Travis County, where the capital Austin is located, issued a marriage license to Sarah Goodfriend and Suzanne Bryant, who have been together for about 30 years and have two daughters. It was the first license issued to a same-sex couple in Texas since the ban was put in place.
A county judge made a one-time exception to allow the license to be issued, saying Goodfriend was in poor health due to ovarian cancer and denying the couple the license violated their rights under the U.S. Constitution.

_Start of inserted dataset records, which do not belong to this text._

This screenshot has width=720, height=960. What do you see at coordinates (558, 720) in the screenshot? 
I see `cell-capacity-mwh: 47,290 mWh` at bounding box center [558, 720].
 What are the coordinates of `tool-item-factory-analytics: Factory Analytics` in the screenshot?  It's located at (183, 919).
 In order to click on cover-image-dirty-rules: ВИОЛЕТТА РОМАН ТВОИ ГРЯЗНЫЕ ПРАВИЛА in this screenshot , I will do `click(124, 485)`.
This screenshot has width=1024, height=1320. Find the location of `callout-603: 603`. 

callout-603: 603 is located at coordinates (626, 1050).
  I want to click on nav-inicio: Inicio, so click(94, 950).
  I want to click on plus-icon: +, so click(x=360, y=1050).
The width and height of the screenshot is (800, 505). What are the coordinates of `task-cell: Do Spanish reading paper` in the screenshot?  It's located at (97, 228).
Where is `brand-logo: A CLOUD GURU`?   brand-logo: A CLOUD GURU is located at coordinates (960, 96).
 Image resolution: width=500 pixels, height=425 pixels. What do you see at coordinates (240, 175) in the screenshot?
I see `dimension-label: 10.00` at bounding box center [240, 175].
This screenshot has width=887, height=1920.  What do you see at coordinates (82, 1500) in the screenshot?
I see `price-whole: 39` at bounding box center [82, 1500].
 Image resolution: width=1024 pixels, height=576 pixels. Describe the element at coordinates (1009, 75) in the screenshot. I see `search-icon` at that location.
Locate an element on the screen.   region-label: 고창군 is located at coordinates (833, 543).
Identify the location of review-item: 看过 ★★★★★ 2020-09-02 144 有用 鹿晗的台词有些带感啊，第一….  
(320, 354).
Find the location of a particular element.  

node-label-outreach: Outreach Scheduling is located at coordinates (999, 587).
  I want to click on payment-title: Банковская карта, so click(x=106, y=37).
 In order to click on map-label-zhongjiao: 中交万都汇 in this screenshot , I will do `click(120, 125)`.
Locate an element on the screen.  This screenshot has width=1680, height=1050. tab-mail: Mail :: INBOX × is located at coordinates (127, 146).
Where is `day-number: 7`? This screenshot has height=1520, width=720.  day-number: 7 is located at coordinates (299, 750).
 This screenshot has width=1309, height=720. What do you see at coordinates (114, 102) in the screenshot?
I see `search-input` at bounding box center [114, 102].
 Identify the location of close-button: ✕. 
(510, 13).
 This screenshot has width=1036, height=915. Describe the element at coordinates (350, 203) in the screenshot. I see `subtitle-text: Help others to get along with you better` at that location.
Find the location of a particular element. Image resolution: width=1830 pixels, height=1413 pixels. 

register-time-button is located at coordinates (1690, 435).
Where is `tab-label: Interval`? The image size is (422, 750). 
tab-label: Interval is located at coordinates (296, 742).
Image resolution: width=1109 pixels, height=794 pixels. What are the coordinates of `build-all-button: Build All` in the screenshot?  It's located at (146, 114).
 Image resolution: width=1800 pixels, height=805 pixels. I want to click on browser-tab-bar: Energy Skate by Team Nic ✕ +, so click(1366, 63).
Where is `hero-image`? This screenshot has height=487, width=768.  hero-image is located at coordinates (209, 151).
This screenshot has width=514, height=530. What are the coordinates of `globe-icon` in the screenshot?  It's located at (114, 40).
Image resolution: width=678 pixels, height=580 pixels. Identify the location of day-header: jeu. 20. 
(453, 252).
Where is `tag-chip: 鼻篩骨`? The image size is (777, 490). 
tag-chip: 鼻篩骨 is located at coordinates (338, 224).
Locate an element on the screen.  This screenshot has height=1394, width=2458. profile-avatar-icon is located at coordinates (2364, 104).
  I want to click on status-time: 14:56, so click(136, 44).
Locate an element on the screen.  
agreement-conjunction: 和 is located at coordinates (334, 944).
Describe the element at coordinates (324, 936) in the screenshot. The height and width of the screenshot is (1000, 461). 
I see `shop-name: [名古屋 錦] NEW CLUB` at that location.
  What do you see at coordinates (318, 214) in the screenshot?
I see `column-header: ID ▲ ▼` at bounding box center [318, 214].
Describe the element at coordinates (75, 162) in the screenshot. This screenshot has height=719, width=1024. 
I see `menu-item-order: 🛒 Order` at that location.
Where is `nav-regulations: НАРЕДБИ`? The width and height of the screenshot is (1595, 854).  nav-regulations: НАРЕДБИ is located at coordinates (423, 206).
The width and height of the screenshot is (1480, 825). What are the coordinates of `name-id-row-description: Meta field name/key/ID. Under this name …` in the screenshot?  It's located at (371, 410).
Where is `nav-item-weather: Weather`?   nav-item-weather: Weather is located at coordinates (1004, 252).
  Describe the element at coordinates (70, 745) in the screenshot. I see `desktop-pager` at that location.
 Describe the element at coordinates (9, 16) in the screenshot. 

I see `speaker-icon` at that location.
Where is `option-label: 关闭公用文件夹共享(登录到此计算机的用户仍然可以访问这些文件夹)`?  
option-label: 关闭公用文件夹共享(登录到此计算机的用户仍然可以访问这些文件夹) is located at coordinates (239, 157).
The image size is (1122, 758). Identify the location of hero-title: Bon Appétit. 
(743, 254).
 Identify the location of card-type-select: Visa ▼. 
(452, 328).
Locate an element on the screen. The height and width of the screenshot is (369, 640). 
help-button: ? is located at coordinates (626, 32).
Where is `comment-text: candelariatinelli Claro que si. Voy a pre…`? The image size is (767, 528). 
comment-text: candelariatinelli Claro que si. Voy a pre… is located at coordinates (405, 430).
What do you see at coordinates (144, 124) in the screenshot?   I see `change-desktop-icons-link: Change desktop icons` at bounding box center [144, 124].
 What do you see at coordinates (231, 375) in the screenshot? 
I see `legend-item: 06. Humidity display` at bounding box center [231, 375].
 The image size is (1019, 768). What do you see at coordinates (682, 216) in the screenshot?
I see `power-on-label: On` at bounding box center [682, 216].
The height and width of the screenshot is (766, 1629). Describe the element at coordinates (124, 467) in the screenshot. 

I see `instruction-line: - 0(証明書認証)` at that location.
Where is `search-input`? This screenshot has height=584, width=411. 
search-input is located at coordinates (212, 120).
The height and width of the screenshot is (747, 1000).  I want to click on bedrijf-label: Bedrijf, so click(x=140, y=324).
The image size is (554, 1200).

Attorney General Ken Paxton, a Republican who has pledged to fight for the sanctity of marriage between a man and woman, said, “the rogue actions of Travis County judges do not withstand the scrutiny of law,” filing the petition with the Texas Supreme Court to have the license declared void.
“Relief from this Court is necessary to avoid the legal chaos that would follow if the trial court’s ruling is mistakenly interpreted as authorization for the creation or recognition of same-sex marriages in Travis County or throughout the State,” the petition said.
A U.S. district judge in Texas last year ruled the state’s ban on gay marriage unconstitutional because it denied same-sex couples equal protection under the law. Enforcement of the decision is on hold pending an appeal.
Supporters of the couple have argued the license is valid and Paxton is standing on the wrong side of history by trying to deny same-sex couples the right to marry.